In a keynote this morning, Federal Communications Commissioner (FCC) Olivia Trusty stressed permitting reform is among the agency’s top priorities.
“Pole attachment reform and streamlining permitting processes are not abstract policy issues,” she stated. “They directly affect how quickly and efficiently networks can be built.”
As to how to address lengthy processes, transparency is a good start, said Ariane Schaffer, head of Public Policy and Government Affairs at GFiber. Because permitting often “gets stalled in an area that we didn’t know existed.”
She pointed to some cities that are moving in the right direction on transparency. For instance, Des Moines, Iowa, established a self-service portal that has a searchable database of all the public and active permits, no login required.
Albuquerque, New Mexico, created a new system called the Albuquerque Planning & Logistics Network to help users manage individual projects. “Within a year, they have seen so much success because they know who to hold accountable,” Schaffer said, as well as uncover issues that “in the past would have stayed pretty quiet.”
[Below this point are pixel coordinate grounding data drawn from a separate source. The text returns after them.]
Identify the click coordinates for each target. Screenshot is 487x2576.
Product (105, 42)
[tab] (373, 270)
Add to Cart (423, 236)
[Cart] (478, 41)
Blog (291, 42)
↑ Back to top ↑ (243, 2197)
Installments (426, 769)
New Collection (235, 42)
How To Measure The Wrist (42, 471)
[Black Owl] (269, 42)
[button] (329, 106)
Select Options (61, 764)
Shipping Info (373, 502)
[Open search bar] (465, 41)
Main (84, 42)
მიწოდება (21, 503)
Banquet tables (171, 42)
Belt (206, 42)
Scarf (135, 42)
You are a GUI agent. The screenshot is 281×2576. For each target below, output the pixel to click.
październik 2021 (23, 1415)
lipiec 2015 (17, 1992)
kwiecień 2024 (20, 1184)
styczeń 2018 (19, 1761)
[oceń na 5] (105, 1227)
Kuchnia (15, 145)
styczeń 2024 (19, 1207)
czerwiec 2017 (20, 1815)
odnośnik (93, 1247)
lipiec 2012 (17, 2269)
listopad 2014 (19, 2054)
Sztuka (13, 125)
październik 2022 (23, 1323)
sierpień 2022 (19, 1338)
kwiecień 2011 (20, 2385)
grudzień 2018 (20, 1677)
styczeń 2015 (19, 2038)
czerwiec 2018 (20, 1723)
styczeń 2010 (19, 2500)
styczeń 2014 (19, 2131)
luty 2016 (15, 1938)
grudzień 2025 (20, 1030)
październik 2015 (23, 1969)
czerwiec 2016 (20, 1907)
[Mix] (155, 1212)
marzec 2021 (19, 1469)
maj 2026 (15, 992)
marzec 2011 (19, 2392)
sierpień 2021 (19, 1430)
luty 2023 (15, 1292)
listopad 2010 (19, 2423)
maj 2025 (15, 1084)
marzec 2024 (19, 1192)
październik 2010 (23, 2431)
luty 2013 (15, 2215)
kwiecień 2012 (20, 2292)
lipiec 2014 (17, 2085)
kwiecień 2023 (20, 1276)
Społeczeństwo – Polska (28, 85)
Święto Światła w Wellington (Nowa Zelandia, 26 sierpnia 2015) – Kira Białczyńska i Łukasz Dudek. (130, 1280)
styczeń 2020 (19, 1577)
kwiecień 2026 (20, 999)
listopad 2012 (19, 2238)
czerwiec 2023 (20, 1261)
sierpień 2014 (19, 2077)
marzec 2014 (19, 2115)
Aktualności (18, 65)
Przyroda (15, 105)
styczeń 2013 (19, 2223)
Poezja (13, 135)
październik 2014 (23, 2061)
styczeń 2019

On the software side, West said FiberCom’s SkyWare platform uses AI to essentially “kick back a permit if it’s missing anything that’s incomplete, which is meant to help teams that don’t have the budge to hire more staff.
Congress in December also introduced legislation that would establish shot clocks for state and local permitting processes.
Sanborn said North Carolina, where Conterra is based, created a shot clock for municipalities that gives them 30 days to approve or reject a permit, otherwise the application is deemed approved.
That’s “a really good baseline standard,” he said, while acknowledging the process isn’t perfect, noting the state’s statute has a loophole where it “does not appear to apply to the North Carolina DOT…and it certainly doesn’t apply to the railroads.”
And even if the “deemed approved” requirement is in place, the municipality doesn’t always issue the permit right away, said Rebecca Hussey, associate general counsel of Government Relations at Crown Castle. “So there has to be some solution provided.”